- _REQUIREMENT_
With no line left out, restate the data word for word.

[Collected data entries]
· · · · · · ·
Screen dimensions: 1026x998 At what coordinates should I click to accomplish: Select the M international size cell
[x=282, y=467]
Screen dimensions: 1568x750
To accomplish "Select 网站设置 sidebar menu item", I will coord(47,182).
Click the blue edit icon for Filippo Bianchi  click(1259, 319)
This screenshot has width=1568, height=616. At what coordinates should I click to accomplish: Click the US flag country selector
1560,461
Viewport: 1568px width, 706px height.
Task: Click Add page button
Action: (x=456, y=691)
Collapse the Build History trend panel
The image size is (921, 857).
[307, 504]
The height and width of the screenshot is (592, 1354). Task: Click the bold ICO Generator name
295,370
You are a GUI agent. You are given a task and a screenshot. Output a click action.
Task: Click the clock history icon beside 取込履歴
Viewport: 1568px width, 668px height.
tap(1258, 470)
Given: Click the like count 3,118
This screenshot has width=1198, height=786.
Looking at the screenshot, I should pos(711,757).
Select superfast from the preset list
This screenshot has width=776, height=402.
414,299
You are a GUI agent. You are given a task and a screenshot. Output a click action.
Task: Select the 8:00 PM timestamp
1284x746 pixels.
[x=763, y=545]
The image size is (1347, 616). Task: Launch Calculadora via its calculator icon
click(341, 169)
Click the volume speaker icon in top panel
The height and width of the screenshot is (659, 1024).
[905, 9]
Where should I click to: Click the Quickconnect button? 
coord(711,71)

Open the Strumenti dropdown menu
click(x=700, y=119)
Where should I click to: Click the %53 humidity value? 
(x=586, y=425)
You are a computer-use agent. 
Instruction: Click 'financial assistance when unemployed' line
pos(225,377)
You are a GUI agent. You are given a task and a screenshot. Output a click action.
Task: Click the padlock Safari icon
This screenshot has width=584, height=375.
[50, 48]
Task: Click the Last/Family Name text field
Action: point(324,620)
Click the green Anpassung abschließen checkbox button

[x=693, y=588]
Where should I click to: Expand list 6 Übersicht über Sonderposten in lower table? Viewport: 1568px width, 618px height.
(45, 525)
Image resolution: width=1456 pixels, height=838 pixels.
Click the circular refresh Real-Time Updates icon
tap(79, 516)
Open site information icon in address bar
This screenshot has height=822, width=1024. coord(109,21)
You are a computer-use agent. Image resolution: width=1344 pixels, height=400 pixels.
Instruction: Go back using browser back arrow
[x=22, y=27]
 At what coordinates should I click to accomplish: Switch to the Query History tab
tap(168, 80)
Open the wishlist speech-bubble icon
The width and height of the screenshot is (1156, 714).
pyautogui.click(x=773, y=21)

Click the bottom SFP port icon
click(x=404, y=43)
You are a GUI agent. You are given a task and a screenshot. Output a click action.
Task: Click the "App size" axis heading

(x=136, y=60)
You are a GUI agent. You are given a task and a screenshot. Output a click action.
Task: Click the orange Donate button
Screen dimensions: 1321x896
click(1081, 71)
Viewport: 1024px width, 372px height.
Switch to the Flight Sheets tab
· · · · · · ·
- _EXPECTED OUTPUT_
Screen dimensions: 1026x998 At what coordinates should I click to accomplish: Select the M international size cell
[x=282, y=467]
Screen dimensions: 1568x750
To accomplish "Select 网站设置 sidebar menu item", I will coord(47,182).
Click the blue edit icon for Filippo Bianchi  click(1259, 319)
This screenshot has width=1568, height=616. At what coordinates should I click to accomplish: Click the US flag country selector
1560,461
Viewport: 1568px width, 706px height.
Task: Click Add page button
Action: (x=456, y=691)
Collapse the Build History trend panel
The image size is (921, 857).
[307, 504]
The height and width of the screenshot is (592, 1354). Task: Click the bold ICO Generator name
295,370
You are a GUI agent. You are given a task and a screenshot. Output a click action.
Task: Click the clock history icon beside 取込履歴
Viewport: 1568px width, 668px height.
tap(1258, 470)
Given: Click the like count 3,118
This screenshot has width=1198, height=786.
Looking at the screenshot, I should pos(711,757).
Select superfast from the preset list
This screenshot has width=776, height=402.
414,299
You are a GUI agent. You are given a task and a screenshot. Output a click action.
Task: Select the 8:00 PM timestamp
1284x746 pixels.
[x=763, y=545]
The image size is (1347, 616). Task: Launch Calculadora via its calculator icon
click(341, 169)
Click the volume speaker icon in top panel
The height and width of the screenshot is (659, 1024).
[905, 9]
Where should I click to: Click the Quickconnect button? 
coord(711,71)

Open the Strumenti dropdown menu
click(x=700, y=119)
Where should I click to: Click the %53 humidity value? 
(x=586, y=425)
You are a computer-use agent. 
Instruction: Click 'financial assistance when unemployed' line
pos(225,377)
You are a GUI agent. You are given a task and a screenshot. Output a click action.
Task: Click the padlock Safari icon
This screenshot has width=584, height=375.
[50, 48]
Task: Click the Last/Family Name text field
Action: point(324,620)
Click the green Anpassung abschließen checkbox button

[x=693, y=588]
Where should I click to: Expand list 6 Übersicht über Sonderposten in lower table? Viewport: 1568px width, 618px height.
(45, 525)
Image resolution: width=1456 pixels, height=838 pixels.
Click the circular refresh Real-Time Updates icon
tap(79, 516)
Open site information icon in address bar
This screenshot has height=822, width=1024. coord(109,21)
You are a computer-use agent. Image resolution: width=1344 pixels, height=400 pixels.
Instruction: Go back using browser back arrow
[x=22, y=27]
 At what coordinates should I click to accomplish: Switch to the Query History tab
tap(168, 80)
Open the wishlist speech-bubble icon
The width and height of the screenshot is (1156, 714).
pyautogui.click(x=773, y=21)

Click the bottom SFP port icon
click(x=404, y=43)
You are a GUI agent. You are given a task and a screenshot. Output a click action.
Task: Click the "App size" axis heading

(x=136, y=60)
You are a GUI agent. You are given a task and a screenshot. Output a click action.
Task: Click the orange Donate button
Screen dimensions: 1321x896
click(1081, 71)
Viewport: 1024px width, 372px height.
Switch to the Flight Sheets tab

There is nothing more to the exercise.